What you need to do ▸ When checking the entries below, count every line with the word "Sauce", then give only that number.

··· Exercise inputs ···

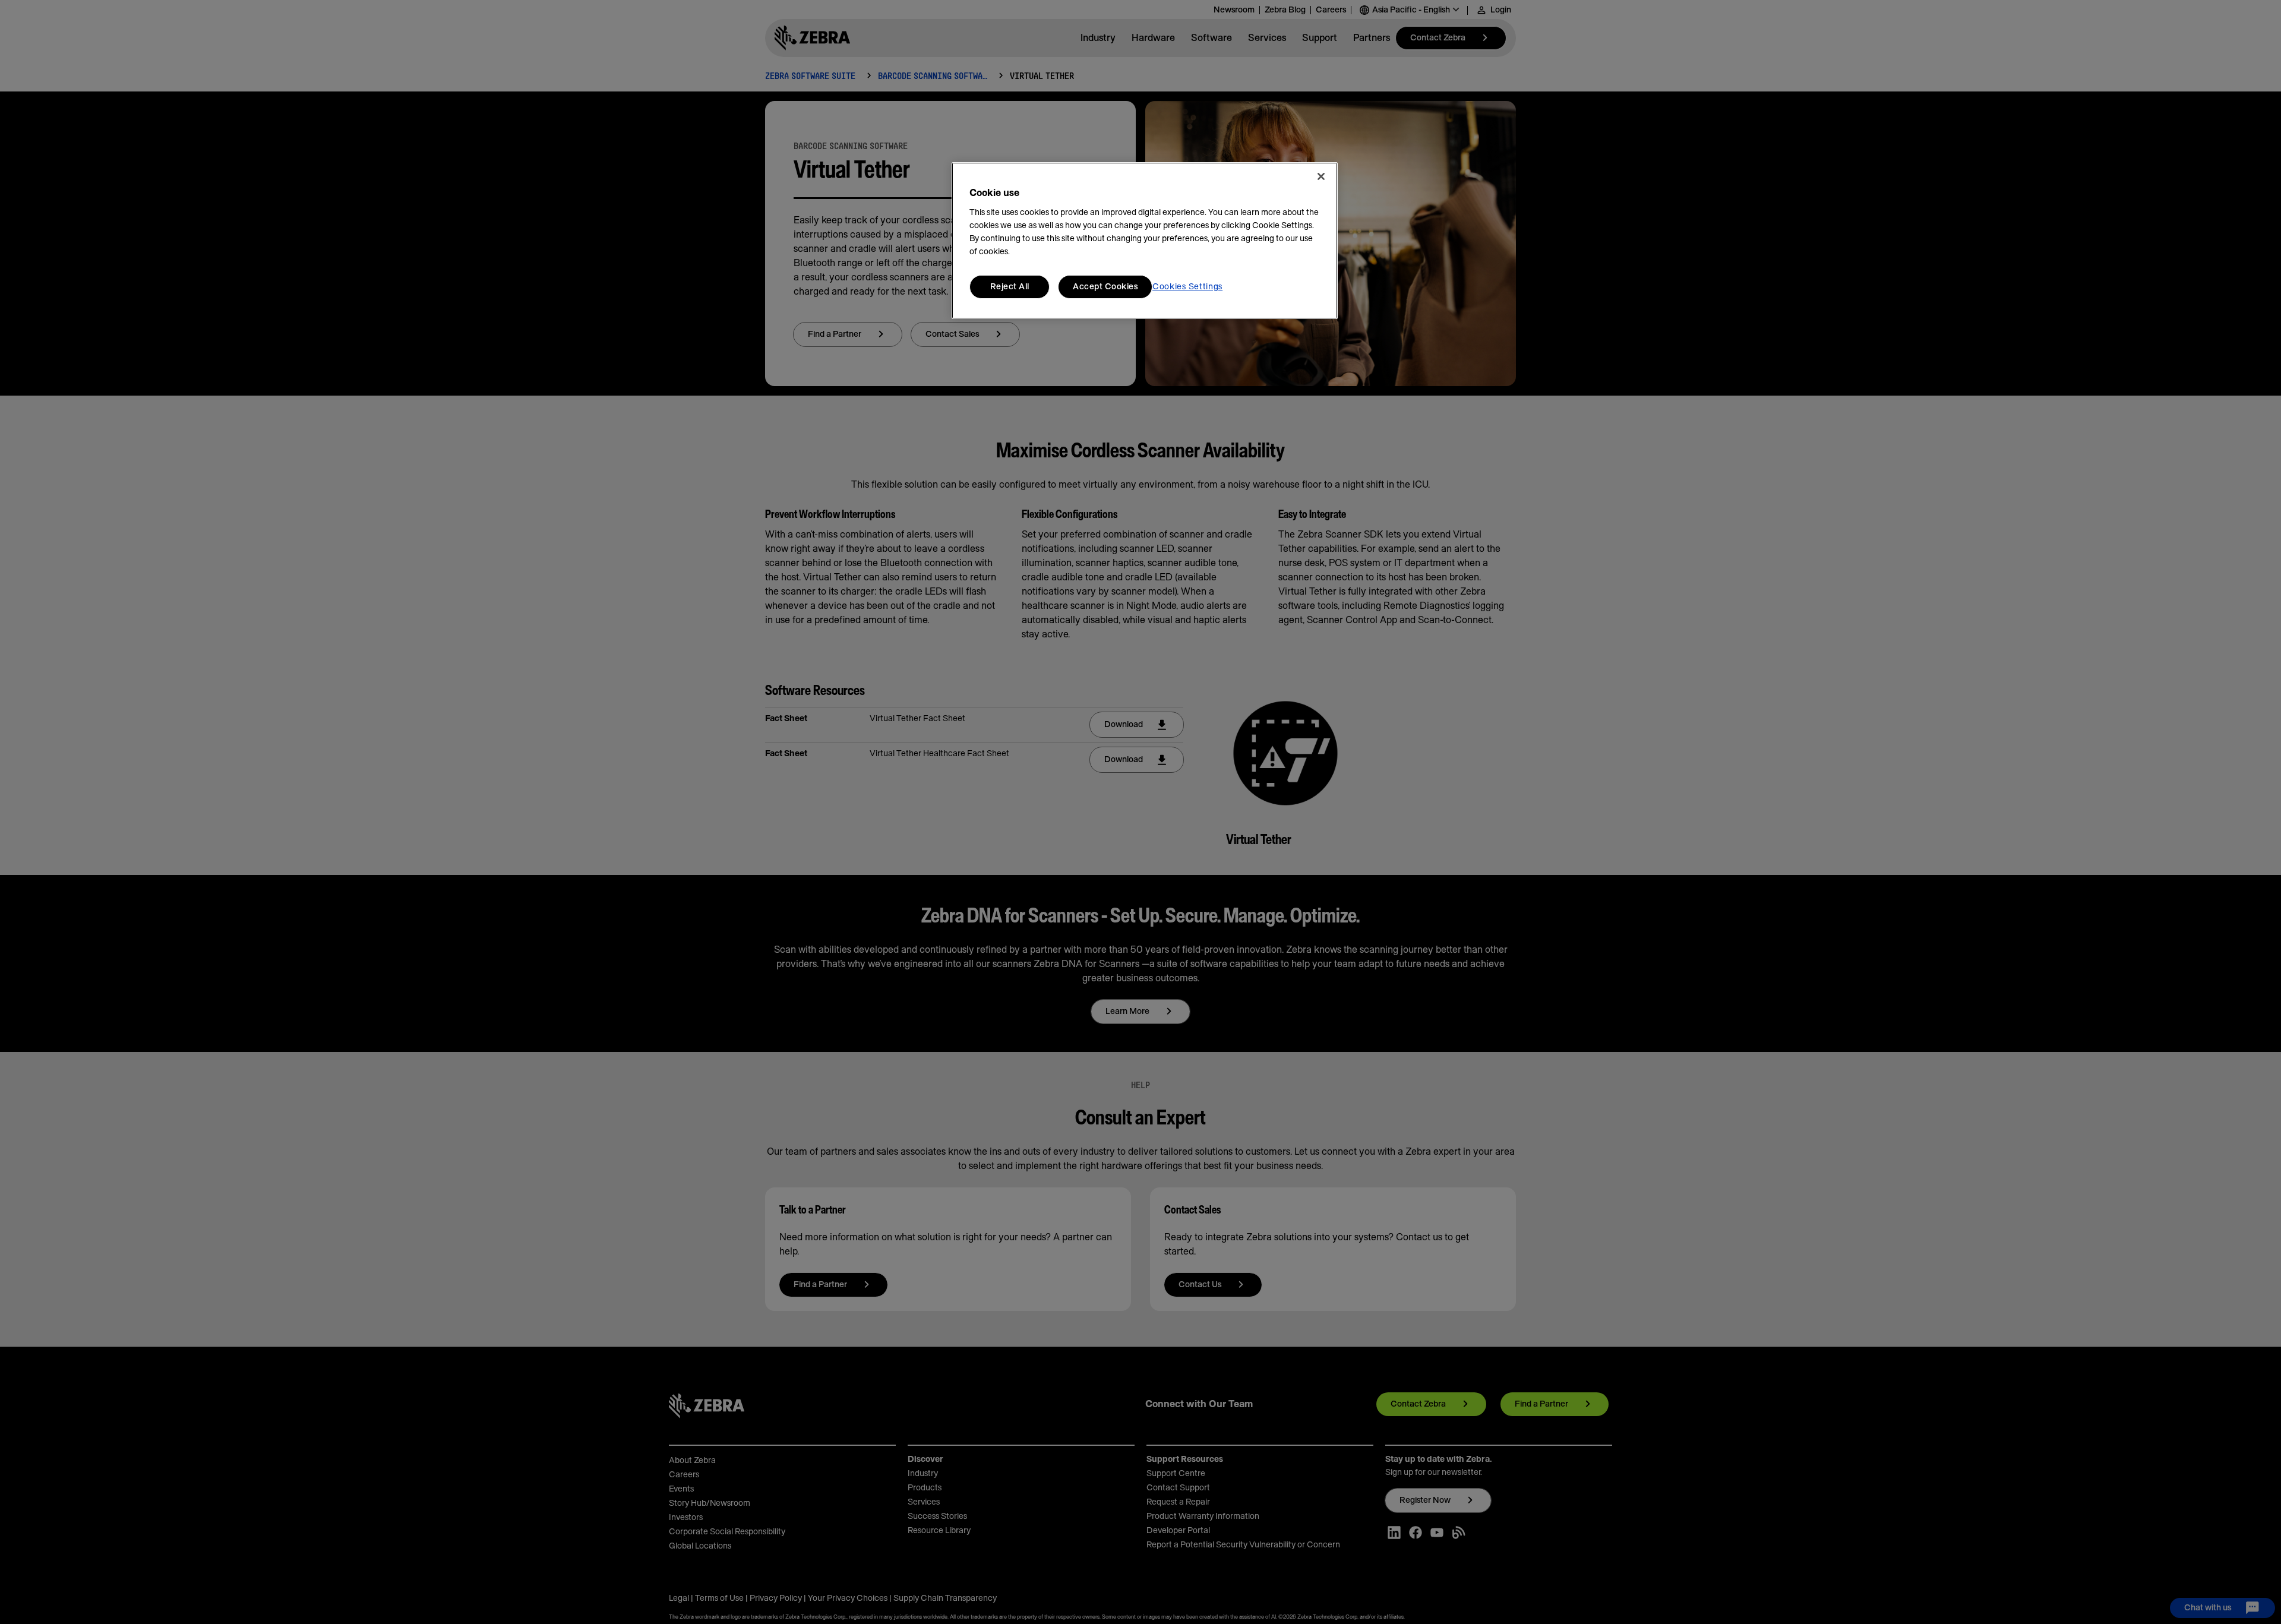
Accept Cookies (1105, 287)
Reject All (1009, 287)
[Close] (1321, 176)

···
··· Exercise inputs ···

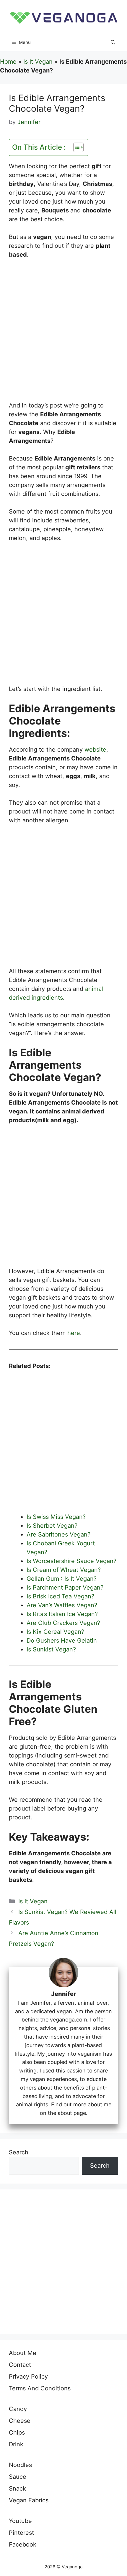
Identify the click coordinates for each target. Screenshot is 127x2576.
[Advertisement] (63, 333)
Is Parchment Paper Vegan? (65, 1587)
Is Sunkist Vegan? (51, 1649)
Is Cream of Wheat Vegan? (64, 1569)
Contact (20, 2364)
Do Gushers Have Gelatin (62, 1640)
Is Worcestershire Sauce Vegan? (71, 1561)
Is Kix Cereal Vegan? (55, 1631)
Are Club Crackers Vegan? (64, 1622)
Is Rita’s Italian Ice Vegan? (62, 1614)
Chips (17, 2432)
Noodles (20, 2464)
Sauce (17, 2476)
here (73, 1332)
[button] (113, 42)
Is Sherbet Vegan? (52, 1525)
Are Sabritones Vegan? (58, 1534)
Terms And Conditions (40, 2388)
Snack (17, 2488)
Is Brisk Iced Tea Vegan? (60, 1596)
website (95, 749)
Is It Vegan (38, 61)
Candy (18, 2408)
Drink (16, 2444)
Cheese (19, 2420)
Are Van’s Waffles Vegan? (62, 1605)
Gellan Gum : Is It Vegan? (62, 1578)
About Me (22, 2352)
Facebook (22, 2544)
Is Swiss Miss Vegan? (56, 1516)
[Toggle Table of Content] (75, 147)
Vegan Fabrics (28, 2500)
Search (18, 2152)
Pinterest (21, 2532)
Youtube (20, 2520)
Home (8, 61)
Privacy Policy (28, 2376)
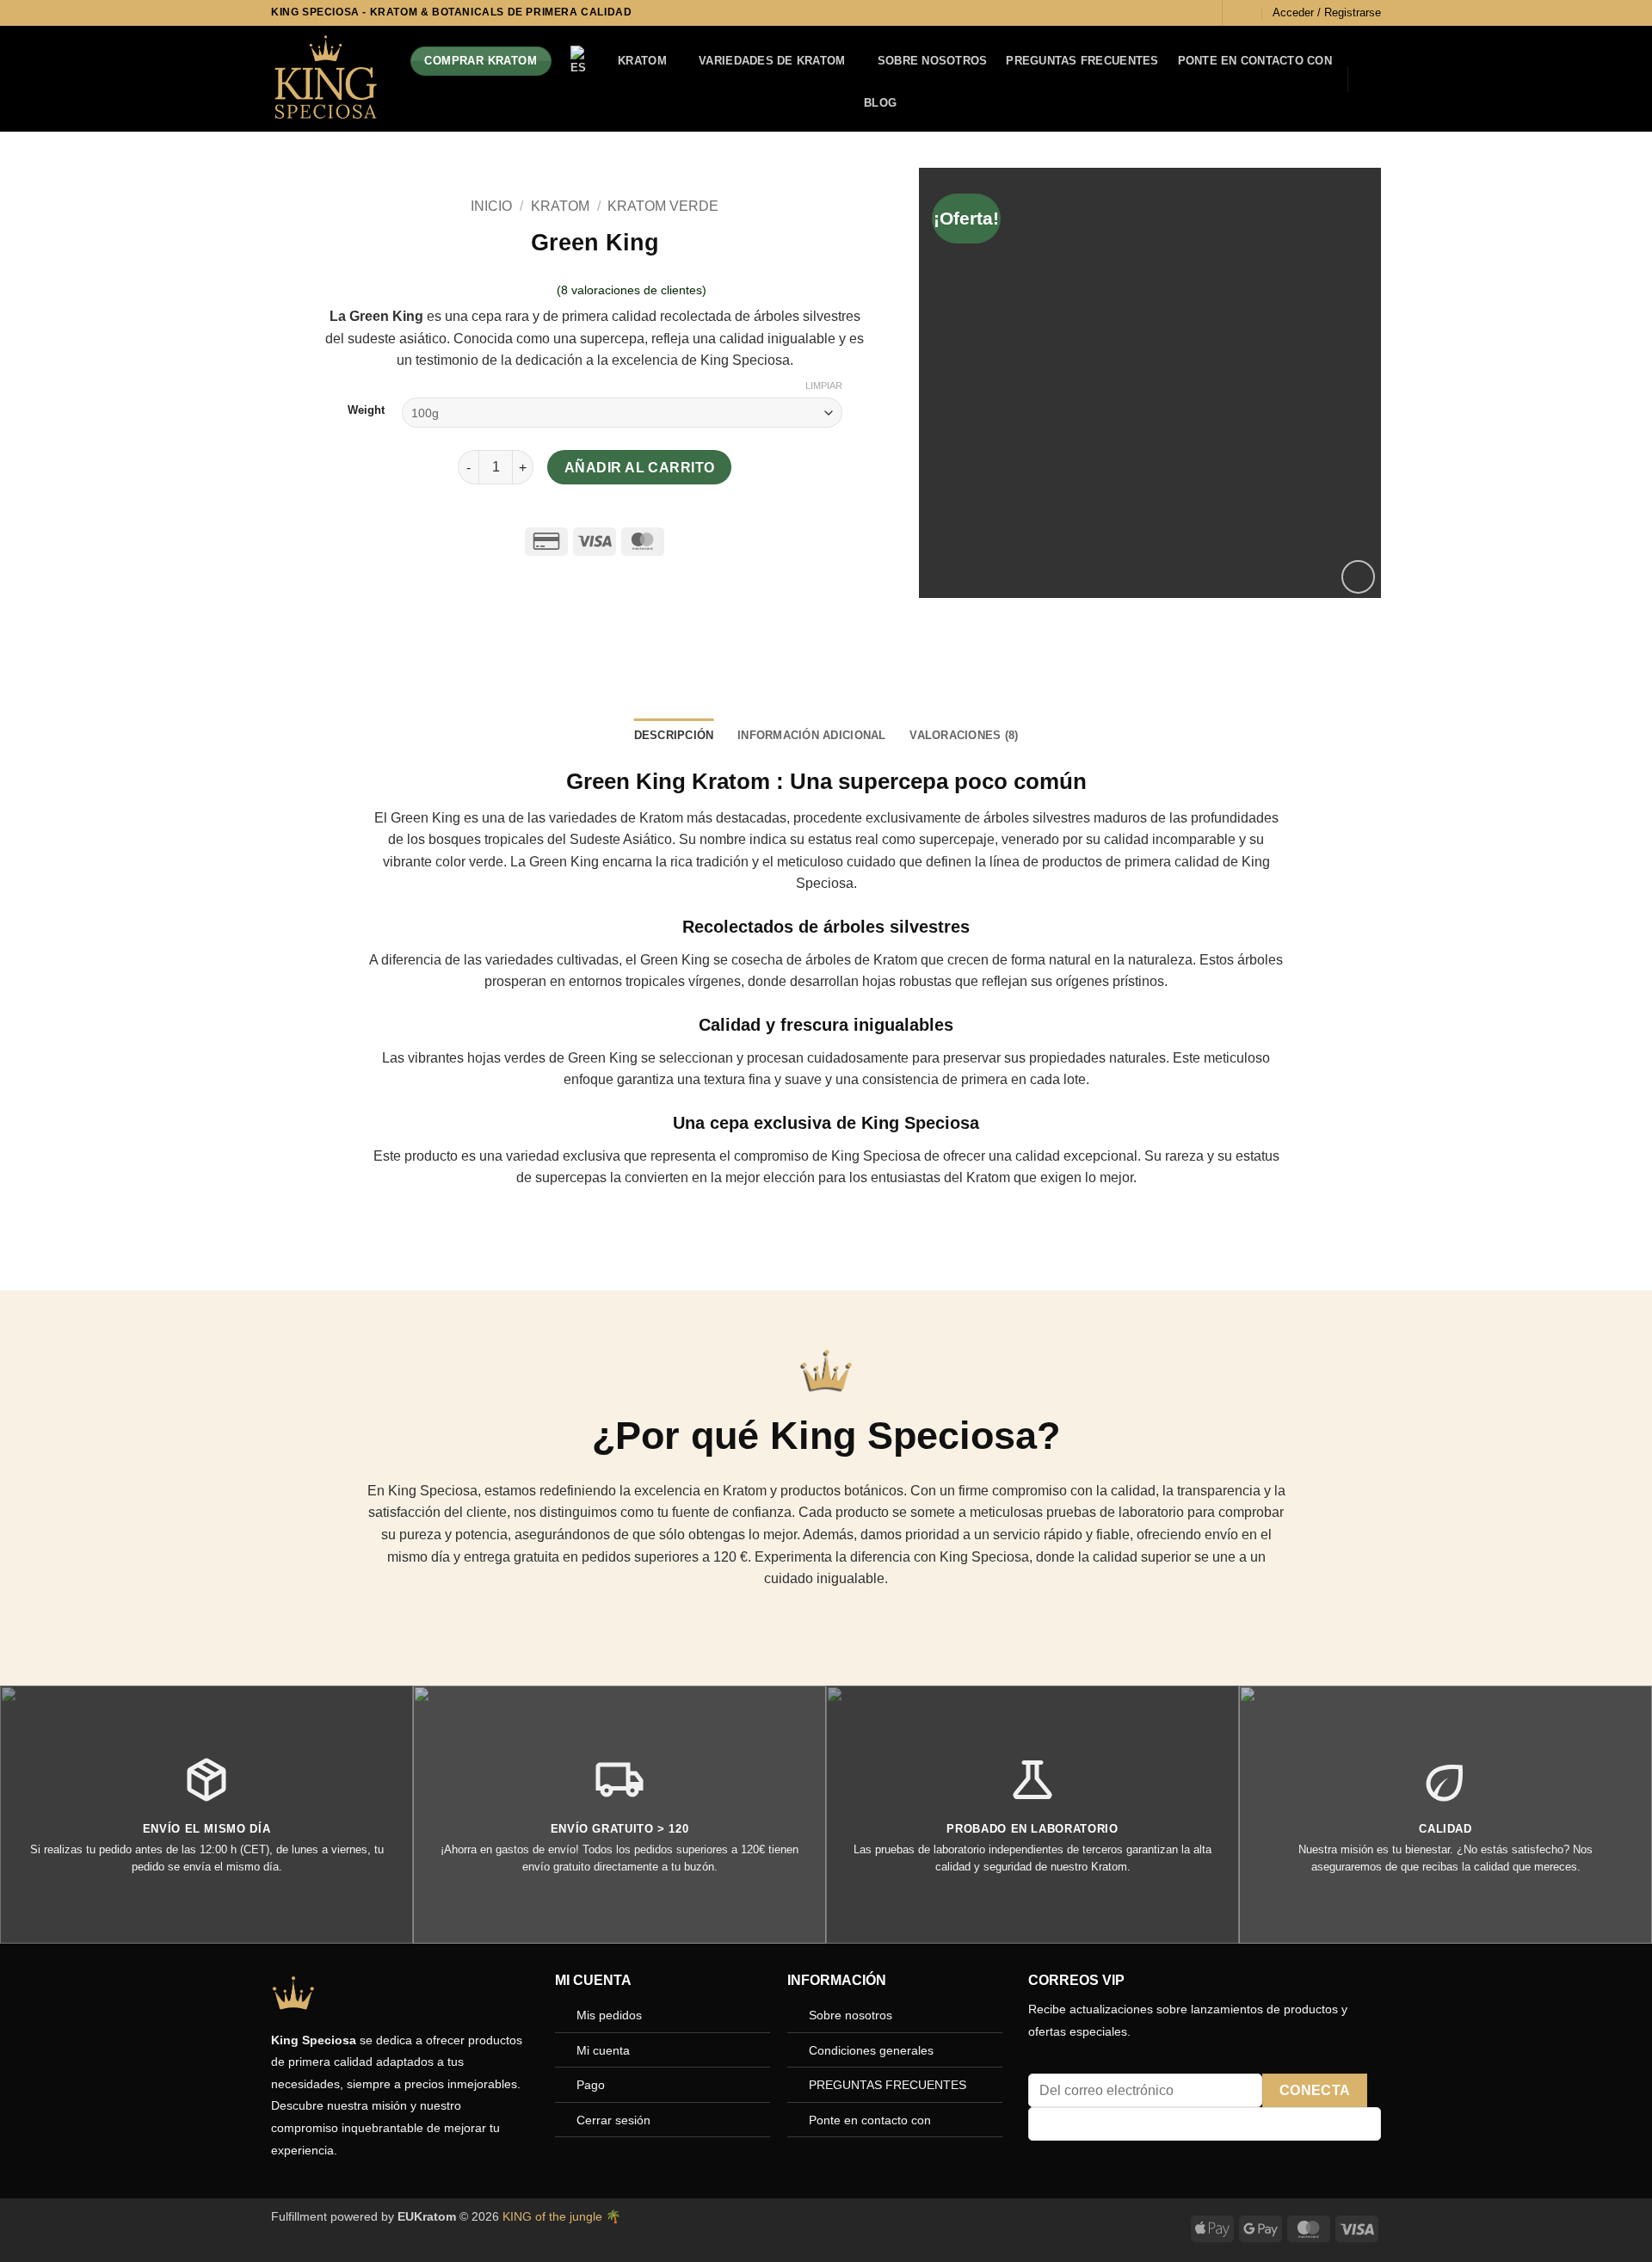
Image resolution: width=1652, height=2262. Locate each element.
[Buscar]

···

Answer box ▸ 2